In honor of my niece’s return from her Birthright trip — which has become an American Jewish rite of passage — I talked with sociologist, Len Saxe, about what Birthright gets right. Click here to listen.
But, meanwhile, I have an earworm going through my brain. It is the old Israeli pioneer song “Anu banu artza” — “We have come to the Land of Israel, to build it and to be re-built by it.”
That was always the meaning of Zionism. The Jewish people would come home to its ancestral land, reclaim it, build it – and in the process, be re-built by it. Not only the people itself, but the persons who make up the people. The land and idea of Israel had – and has – the power to
build each Jew.
That is why the greatest Jewish educational success of the past several decades has been Taglit-Birthright — an intensive ten-day educational program designed to connect Jewish young adults to their heritage, through a trip to Israel.
Birthright has been so successful that you practically just have to say the name – Birthright. It is its own brand. It’s like saying Coke or Toyota.
Birthright is so famous that it was even the subject of a episode of the comedy series “Broad City,” in which the two Jewish girls, Ilana Glazer and Abbi Jacobson, go to Israel on a trip called Birthmark. It seems that every young Jewish man and woman on the plane just want to simply hook up with each other and get married. One couple even winds up engaged midair, before they land in Israel.
That was the show’s way of satirizing one of Birthright’s most compelling elements — that tricky thing called “Jewish continuity.”
Len and I talk about all that. We also talk about the effects that Birthright has had on children of intermarriage, and how the experience has rooted them more to their Jewish heritage.
And, we also talk about a young black woman named Mercedes Bent.
When she was a freshman at Harvard, she attended a meeting of the Association of Black Harvard Women.
Mercedes longed for a more intimate connection with her African heritage.
A Jewish friend told her about Birthright.
Mercedes traveled to Israel with some of her friends. The trip forced her to break the tenth commandment.

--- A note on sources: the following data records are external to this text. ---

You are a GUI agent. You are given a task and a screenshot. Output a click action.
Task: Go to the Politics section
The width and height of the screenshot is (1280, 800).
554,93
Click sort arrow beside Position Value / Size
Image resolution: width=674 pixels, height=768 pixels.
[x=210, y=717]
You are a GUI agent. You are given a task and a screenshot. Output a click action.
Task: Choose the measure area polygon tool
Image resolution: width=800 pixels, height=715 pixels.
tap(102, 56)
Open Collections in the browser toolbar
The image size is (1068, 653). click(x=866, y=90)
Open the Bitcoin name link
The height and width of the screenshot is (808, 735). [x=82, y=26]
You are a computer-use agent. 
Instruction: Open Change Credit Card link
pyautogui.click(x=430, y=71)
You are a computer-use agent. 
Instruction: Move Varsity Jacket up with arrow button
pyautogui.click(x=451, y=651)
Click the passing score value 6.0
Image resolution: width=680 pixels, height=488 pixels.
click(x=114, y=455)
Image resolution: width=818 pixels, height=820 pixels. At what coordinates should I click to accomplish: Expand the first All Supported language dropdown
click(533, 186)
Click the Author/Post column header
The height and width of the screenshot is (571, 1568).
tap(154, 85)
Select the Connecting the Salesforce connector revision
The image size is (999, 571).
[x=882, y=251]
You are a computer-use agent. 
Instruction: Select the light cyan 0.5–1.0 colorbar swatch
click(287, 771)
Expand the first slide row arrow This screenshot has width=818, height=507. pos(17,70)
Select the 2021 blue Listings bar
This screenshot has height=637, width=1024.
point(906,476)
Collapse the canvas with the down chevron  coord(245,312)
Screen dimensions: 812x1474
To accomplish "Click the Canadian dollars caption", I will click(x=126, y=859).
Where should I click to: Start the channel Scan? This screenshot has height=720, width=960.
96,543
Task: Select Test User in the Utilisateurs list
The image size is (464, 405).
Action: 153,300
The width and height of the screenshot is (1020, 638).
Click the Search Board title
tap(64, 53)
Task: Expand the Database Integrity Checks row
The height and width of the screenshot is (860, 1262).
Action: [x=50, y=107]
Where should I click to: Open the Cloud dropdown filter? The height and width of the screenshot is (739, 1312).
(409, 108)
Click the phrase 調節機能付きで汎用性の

She coveted. She coveted her friends’ connection with their land, and with their spiritual inheritance, and with their sense of identity.
Mercedes decided to create a trip to west Africa for her black friends and classmates. They learned to cook traditional dishes. They attended traditional ceremonies. She had her hair braided. They learned about investment opportunities in Nigeria. They learned about Nigerian history. They attended Nigerian cultural festivals.
More than that: The group visited castles that once held their ancestors—the castles from which captured slaves departed and never returned.
Thus was born Birthright AFRICA.
What moved Mercedes the most about her experience in west Africa was her ability to be herself – to not have to worry about racism, to not have to be on guard. It was her ability to be free.
Which is precisely one of the definitions of Zionism. To quote “Hatikva” — “to be a free people in our land.” That means: free not only from oppression, but also free to live, creatively and openly and vitally – and responsibly — as Jews. To create the Judaism not of the past, but of the future.
That connection to a past is what minority communities need and for which they hunger – especially for their children. That education and that connection boosts their self-esteem and even their academic performance. This has been true for black children, and for Asian-American children, and for Latino adolescents, and for Native Americans – where they discovered that when people participated in their indigenous traditions, it can prevent suicide and addiction.
Mercedes wrote in the New York Times:
I would love to see a philanthropist or foundation fund educational trips to Ghana, Nigeria and other African countries for black young adults from other parts of the diaspora, making this experience accessible to more people who could benefit from it as much as I did – from the power of exploring my ethnic-racial identity in the place where my ancestors lived, and the most important lesson I learned on my journey: It really is possible to heal through heritage.
That teaches us that Jews have influenced the world – in ways that we could not have even imagined.
President Obama once reminisced about a camp counselor that he had when he was in sixth grade. The camp counselor was Jewish. The camp counselor told his young charges all about Israel.
At that precise moment, President Obama understood the opportunity that exists “when people return to their Land and excavate their best traditions and their best selves.”
That is all we can ask for — that we will excavate our best traditions and our best selves.
Whoever you are, and whatever your people.